#### RECORDS PROVIDED:

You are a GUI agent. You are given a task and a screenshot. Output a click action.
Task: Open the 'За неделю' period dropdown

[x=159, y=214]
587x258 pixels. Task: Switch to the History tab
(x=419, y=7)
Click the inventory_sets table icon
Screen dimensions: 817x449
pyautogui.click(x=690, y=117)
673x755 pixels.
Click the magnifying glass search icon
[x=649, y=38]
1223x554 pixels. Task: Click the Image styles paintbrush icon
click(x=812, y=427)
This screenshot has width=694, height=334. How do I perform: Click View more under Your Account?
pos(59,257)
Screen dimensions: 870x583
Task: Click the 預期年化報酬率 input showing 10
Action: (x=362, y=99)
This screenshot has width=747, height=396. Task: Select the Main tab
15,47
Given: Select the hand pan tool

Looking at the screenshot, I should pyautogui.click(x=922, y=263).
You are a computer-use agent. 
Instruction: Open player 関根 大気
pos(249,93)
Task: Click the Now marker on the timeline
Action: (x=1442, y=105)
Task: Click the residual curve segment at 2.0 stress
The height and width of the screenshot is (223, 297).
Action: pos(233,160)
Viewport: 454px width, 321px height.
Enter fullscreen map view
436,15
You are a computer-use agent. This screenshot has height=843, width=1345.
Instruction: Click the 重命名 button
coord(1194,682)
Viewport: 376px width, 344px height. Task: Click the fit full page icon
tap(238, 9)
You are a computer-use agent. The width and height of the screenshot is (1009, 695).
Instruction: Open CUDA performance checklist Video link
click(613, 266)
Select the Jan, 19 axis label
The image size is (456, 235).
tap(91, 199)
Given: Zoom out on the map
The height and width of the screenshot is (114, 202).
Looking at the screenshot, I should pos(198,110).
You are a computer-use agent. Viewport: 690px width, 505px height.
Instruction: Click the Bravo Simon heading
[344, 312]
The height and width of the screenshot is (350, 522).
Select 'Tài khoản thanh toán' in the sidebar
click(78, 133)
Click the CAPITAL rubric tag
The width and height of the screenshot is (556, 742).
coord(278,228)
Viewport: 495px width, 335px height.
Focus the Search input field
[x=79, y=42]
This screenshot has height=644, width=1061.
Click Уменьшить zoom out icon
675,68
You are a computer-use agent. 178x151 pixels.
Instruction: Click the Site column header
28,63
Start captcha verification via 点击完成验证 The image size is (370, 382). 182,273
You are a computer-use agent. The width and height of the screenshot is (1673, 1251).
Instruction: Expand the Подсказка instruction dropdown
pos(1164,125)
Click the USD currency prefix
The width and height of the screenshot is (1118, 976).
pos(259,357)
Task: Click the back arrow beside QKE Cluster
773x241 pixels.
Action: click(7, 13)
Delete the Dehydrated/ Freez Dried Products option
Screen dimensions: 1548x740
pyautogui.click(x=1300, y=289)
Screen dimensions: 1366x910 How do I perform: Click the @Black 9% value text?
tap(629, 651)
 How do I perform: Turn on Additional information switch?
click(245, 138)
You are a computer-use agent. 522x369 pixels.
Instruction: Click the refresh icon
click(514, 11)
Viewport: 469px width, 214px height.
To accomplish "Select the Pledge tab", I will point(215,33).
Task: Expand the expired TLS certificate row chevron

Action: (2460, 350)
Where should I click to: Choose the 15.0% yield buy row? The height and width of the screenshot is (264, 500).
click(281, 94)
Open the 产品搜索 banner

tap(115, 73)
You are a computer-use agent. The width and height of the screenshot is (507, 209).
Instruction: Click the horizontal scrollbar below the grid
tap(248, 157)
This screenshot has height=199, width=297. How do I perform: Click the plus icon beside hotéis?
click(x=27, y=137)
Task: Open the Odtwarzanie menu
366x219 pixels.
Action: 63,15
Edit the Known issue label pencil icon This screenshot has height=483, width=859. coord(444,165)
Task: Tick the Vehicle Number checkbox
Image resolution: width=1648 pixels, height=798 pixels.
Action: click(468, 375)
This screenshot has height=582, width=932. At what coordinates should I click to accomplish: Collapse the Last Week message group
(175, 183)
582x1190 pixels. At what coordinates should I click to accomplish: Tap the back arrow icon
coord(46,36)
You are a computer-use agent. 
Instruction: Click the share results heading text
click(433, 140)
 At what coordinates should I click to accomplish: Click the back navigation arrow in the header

#### YOUR ASSIGNMENT:
Look above for the line with "This screenshot has height=644, width=1061." and the line with "Task: Tick the Vehicle Number checkbox", and reproduce exactly those two lines plus every line between, nothing more.

#### SOLUTION FOR THIS EXERCISE:
This screenshot has height=644, width=1061.
Click Уменьшить zoom out icon
675,68
You are a computer-use agent. 178x151 pixels.
Instruction: Click the Site column header
28,63
Start captcha verification via 点击完成验证 The image size is (370, 382). 182,273
You are a computer-use agent. The width and height of the screenshot is (1673, 1251).
Instruction: Expand the Подсказка instruction dropdown
pos(1164,125)
Click the USD currency prefix
The width and height of the screenshot is (1118, 976).
pos(259,357)
Task: Click the back arrow beside QKE Cluster
773x241 pixels.
Action: click(7, 13)
Delete the Dehydrated/ Freez Dried Products option
Screen dimensions: 1548x740
pyautogui.click(x=1300, y=289)
Screen dimensions: 1366x910 How do I perform: Click the @Black 9% value text?
tap(629, 651)
 How do I perform: Turn on Additional information switch?
click(245, 138)
You are a computer-use agent. 522x369 pixels.
Instruction: Click the refresh icon
click(514, 11)
Viewport: 469px width, 214px height.
To accomplish "Select the Pledge tab", I will point(215,33).
Task: Expand the expired TLS certificate row chevron

Action: (2460, 350)
Where should I click to: Choose the 15.0% yield buy row? The height and width of the screenshot is (264, 500).
click(281, 94)
Open the 产品搜索 banner

tap(115, 73)
You are a computer-use agent. The width and height of the screenshot is (507, 209).
Instruction: Click the horizontal scrollbar below the grid
tap(248, 157)
This screenshot has height=199, width=297. How do I perform: Click the plus icon beside hotéis?
click(x=27, y=137)
Task: Open the Odtwarzanie menu
366x219 pixels.
Action: 63,15
Edit the Known issue label pencil icon This screenshot has height=483, width=859. coord(444,165)
Task: Tick the Vehicle Number checkbox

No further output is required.